Re: [PATCH 2/2] drm/amdgpu: add reset register trace function on GPU reset

2022-02-09 Thread Somalapuram, Amaranath



On 2/10/2022 12:39 PM, Christian König wrote:

Am 10.02.22 um 06:29 schrieb Somalapuram, Amaranath:


On 2/9/2022 1:17 PM, Christian König wrote:

Am 08.02.22 um 16:28 schrieb Alex Deucher:

On Tue, Feb 8, 2022 at 3:17 AM Somalapuram Amaranath
 wrote:

Dump the list of register values to trace event on GPU reset.

Signed-off-by: Somalapuram Amaranath 
---
  drivers/gpu/drm/amd/amdgpu/amdgpu_device.c | 21 
-

  drivers/gpu/drm/amd/amdgpu/amdgpu_trace.h  | 19 +++
  2 files changed, 39 insertions(+), 1 deletion(-)

diff --git a/drivers/gpu/drm/amd/amdgpu/amdgpu_device.c 
b/drivers/gpu/drm/amd/amdgpu/amdgpu_device.c

index 1e651b959141..057922fb7e37 100644
--- a/drivers/gpu/drm/amd/amdgpu/amdgpu_device.c
+++ b/drivers/gpu/drm/amd/amdgpu/amdgpu_device.c
@@ -4534,6 +4534,23 @@ int amdgpu_device_pre_asic_reset(struct 
amdgpu_device *adev,

 return r;
  }

+static int amdgpu_reset_reg_dumps(struct amdgpu_device *adev)
+{
+   int i;
+   uint32_t reg_value[128];
+
+   for (i = 0; adev->reset_dump_reg_list[i] != 0; i++) {
+   if (adev->asic_type >= CHIP_NAVI10)

This check should be against CHIP_VEGA10.  Also, this only allows for
GC registers.  If we wanted to dump other registers, we'd need a
different macro.  Might be better to just use RREG32 here for
everything and then encode the full offset using
SOC15_REG_ENTRY_OFFSET() or a similar macro.  Also, we need to think
about how to handle gfxoff in this case.  gfxoff needs to be disabled
or we'll hang the chip if we try and read GC or SDMA registers via
MMIO which will adversely affect the hang signature.
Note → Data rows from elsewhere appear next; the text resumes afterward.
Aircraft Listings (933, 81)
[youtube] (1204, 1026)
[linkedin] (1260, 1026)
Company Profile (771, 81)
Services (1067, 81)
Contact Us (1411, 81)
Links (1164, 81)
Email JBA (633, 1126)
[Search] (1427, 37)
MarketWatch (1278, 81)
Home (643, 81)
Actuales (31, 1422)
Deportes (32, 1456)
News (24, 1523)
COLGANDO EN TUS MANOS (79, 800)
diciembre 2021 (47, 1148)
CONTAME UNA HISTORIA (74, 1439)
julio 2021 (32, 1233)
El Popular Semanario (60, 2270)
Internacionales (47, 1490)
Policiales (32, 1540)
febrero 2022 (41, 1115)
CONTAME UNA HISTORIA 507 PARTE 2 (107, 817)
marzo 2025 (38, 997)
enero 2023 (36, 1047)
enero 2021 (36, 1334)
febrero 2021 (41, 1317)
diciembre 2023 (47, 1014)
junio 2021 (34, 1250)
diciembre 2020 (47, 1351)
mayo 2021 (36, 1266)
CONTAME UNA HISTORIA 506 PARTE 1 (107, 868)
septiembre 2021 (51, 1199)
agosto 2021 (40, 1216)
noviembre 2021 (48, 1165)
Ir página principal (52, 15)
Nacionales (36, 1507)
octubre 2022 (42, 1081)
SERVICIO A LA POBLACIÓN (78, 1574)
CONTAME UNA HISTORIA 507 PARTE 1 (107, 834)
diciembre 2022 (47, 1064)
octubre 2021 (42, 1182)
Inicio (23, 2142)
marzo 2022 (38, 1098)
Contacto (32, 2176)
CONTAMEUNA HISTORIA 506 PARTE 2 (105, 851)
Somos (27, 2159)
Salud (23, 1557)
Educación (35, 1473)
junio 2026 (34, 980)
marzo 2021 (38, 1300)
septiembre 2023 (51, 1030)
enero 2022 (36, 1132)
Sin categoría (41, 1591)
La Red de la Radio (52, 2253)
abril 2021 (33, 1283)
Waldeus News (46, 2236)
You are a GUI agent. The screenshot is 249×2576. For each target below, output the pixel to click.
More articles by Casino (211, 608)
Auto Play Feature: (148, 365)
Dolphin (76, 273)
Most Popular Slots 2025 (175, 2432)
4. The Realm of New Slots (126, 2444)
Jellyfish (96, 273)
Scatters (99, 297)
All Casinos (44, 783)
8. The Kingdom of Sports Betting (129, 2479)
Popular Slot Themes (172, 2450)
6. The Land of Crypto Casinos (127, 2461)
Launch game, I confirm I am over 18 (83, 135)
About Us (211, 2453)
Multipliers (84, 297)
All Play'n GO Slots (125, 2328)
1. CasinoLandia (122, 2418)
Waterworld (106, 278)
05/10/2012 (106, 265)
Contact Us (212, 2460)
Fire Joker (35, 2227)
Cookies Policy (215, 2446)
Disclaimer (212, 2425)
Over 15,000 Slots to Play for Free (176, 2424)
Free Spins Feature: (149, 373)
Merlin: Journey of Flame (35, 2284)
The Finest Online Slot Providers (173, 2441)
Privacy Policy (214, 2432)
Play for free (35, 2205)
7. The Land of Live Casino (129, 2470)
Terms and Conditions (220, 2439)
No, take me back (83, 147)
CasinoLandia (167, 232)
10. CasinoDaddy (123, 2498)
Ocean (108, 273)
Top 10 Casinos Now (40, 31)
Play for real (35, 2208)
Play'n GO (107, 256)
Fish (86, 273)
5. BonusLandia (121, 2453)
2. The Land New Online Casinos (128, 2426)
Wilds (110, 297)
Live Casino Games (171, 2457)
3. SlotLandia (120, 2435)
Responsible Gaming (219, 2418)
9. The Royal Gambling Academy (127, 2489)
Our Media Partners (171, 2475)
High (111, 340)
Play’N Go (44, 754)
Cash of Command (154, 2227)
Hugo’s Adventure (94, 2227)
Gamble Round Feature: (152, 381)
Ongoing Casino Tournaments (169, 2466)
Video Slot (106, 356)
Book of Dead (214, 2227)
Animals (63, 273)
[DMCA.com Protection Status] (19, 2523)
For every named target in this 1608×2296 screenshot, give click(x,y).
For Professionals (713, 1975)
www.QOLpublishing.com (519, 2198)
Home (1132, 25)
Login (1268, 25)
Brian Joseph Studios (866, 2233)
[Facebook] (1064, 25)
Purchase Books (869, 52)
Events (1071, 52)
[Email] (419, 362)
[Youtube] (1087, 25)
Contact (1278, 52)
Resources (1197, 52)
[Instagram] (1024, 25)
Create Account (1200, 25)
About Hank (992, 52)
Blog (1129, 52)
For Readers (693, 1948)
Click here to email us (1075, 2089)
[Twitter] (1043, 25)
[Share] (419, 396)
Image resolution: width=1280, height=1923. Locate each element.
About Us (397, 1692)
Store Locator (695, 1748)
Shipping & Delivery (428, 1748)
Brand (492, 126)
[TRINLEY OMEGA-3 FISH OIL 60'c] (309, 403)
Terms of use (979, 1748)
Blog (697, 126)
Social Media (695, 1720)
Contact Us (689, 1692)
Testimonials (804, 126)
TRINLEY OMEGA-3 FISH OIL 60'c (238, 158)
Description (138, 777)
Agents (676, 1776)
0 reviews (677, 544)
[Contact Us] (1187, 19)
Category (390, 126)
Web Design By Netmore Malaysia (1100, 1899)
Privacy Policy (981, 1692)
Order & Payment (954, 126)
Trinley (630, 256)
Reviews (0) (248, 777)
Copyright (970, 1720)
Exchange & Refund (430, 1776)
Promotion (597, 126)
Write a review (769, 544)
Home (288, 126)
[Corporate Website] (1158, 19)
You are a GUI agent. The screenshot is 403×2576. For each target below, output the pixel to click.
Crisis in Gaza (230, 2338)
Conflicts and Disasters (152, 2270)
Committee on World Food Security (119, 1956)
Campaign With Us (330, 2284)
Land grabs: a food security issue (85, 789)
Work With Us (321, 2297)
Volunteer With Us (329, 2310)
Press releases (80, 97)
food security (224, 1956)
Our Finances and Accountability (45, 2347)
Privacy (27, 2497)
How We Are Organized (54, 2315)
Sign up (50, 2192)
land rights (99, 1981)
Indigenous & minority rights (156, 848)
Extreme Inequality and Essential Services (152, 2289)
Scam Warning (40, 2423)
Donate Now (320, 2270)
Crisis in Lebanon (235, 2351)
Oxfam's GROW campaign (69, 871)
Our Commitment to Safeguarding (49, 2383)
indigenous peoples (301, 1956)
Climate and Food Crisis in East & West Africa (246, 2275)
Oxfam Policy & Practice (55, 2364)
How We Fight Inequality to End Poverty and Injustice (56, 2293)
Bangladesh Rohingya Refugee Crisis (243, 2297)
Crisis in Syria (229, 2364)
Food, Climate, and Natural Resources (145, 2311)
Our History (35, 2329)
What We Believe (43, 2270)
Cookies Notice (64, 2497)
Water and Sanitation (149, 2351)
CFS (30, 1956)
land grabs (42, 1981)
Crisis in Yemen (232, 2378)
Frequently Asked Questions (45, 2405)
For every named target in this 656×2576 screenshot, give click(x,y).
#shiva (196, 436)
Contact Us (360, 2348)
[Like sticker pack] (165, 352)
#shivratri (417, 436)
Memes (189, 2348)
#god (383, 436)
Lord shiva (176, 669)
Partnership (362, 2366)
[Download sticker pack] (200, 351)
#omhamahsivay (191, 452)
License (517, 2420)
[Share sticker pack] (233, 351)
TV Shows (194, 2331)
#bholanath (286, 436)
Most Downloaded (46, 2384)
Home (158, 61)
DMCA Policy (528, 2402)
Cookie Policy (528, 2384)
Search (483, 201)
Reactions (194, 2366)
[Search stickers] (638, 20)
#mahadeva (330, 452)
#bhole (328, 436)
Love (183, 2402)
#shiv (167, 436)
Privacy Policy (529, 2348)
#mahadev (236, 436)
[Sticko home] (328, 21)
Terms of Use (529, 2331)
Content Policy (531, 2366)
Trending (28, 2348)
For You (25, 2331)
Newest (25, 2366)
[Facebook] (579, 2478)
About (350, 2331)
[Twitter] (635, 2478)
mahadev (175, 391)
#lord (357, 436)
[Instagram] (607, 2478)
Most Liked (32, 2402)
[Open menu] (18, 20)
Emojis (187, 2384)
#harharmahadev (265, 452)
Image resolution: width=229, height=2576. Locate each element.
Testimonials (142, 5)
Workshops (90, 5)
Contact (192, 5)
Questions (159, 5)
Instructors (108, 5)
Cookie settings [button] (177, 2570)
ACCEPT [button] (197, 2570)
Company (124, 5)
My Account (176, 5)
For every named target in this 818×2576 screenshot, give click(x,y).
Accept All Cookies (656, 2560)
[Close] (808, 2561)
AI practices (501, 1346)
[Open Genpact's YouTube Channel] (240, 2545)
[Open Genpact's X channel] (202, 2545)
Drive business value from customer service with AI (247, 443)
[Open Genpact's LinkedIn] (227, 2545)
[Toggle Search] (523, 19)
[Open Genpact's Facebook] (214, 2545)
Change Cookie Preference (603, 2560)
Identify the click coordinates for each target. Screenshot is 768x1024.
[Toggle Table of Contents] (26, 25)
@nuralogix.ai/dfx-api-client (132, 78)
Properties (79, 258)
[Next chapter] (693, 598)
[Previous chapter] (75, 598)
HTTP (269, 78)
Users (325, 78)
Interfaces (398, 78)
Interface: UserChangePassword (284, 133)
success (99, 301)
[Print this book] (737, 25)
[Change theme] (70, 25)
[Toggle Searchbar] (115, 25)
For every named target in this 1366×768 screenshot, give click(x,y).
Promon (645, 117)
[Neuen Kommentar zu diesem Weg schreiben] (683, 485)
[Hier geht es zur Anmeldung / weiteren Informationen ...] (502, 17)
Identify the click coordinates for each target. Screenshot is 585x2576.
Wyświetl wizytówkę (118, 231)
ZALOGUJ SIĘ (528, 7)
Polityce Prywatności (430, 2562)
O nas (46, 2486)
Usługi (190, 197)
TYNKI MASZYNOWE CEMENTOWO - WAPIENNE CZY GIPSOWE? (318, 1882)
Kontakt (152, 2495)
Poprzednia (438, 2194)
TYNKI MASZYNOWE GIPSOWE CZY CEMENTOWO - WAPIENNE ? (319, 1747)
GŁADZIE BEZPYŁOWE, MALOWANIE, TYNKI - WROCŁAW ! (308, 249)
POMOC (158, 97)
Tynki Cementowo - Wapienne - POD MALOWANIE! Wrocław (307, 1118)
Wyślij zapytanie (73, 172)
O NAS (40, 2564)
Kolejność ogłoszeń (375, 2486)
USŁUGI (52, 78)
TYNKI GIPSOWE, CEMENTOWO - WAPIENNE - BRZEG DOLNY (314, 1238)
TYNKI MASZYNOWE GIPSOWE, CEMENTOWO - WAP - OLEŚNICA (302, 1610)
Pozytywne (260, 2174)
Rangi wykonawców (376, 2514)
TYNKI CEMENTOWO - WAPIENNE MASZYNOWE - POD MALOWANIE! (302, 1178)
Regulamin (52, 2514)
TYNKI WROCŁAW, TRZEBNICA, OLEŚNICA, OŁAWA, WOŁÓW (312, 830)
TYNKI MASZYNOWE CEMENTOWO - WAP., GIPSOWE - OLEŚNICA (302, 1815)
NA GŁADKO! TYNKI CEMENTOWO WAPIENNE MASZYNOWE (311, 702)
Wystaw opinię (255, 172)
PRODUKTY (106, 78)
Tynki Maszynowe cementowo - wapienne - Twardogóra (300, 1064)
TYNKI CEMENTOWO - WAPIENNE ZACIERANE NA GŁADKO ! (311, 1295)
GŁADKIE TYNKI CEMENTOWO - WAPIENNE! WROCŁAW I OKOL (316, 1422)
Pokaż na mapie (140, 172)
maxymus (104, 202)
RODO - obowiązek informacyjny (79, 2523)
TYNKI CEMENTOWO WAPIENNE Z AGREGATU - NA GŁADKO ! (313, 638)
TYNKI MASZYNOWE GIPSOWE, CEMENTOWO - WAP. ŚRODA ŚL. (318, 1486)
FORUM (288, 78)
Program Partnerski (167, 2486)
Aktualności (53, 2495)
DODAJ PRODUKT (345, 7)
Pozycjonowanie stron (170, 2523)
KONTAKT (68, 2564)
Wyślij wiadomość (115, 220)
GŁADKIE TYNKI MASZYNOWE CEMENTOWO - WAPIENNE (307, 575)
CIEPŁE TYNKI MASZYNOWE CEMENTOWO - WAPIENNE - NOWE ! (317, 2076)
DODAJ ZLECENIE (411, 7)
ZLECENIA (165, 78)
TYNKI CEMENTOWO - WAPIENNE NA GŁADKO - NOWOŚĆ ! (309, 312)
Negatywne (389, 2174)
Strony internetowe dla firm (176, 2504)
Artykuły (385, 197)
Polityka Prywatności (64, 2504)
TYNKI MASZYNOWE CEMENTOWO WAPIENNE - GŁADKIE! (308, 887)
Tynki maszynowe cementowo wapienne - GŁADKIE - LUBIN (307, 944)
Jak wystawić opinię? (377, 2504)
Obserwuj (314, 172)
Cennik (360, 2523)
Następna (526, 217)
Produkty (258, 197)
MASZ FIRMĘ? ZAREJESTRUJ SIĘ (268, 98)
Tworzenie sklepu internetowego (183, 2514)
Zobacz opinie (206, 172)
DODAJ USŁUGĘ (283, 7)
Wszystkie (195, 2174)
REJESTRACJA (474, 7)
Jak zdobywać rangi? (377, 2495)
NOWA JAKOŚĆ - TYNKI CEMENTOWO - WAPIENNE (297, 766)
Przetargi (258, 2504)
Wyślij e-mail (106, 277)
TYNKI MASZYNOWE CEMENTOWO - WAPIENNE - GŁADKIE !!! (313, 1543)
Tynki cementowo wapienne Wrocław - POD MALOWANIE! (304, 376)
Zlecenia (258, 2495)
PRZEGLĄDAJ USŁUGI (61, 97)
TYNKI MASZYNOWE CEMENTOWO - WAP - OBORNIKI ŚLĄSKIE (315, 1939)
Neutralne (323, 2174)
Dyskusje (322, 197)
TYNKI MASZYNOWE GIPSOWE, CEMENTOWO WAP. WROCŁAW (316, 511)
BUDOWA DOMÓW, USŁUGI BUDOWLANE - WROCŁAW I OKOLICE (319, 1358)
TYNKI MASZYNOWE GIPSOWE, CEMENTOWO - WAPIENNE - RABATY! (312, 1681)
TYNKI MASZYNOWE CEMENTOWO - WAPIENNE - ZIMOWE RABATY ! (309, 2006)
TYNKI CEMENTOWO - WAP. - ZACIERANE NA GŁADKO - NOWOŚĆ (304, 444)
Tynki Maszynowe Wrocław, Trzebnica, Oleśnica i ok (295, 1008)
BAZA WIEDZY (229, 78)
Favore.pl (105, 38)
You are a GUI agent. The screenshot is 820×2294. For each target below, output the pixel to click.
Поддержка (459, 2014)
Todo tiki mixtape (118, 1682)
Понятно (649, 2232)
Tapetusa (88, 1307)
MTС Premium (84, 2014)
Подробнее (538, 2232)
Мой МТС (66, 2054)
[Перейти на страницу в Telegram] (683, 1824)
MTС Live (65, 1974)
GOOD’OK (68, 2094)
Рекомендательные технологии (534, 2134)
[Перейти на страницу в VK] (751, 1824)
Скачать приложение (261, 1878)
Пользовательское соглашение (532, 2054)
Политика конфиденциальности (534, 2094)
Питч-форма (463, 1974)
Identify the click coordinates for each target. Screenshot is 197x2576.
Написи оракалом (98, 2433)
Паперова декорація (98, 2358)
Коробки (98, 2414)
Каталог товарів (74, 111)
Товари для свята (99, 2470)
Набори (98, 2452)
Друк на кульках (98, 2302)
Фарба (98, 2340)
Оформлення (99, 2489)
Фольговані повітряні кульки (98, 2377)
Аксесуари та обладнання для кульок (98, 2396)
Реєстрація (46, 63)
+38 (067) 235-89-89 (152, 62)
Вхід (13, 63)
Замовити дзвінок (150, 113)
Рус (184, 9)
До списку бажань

Well this should execute right before a GPU reset, so I think it 
shouldn't matter if we hang the chip or not as long as the read 
comes back correctly (I remember a very long UVD debug session 
because of this).


But in general I agree, we should just use RREG32() here and always 
encode the full register offset.


Regards,
Christian.


Can I use something like this:

+   reg_value[i] = 
RREG32((adev->reg_offset[adev->reset_dump_reg_list[i][0]]

+ [adev->reset_dump_reg_list[i][1]]
+ [adev->reset_dump_reg_list[i][2]])
+                                 + adev->reset_dump_reg_list[i][3]);

ip --> adev->reset_dump_reg_list[i][0]

inst --> adev->reset_dump_reg_list[i][1]

BASE_IDX--> adev->reset_dump_reg_list[i][2]

reg --> adev->reset_dump_reg_list[i][3]


No, that won't work.

What you need to do is to use the full 32bit address of the register. 
Userspace can worry about figuring out which ip, instance, base and 
reg to resolve into that address.


Regards,
Christian.


Thanks Christian.

should I consider using gfxoff like below code or not required:
amdgpu_gfx_off_ctrl(adev, false);
amdgpu_gfx_off_ctrl(adev, true);


Regards,

S.Amarnath


which requires 4 values in user space for each register.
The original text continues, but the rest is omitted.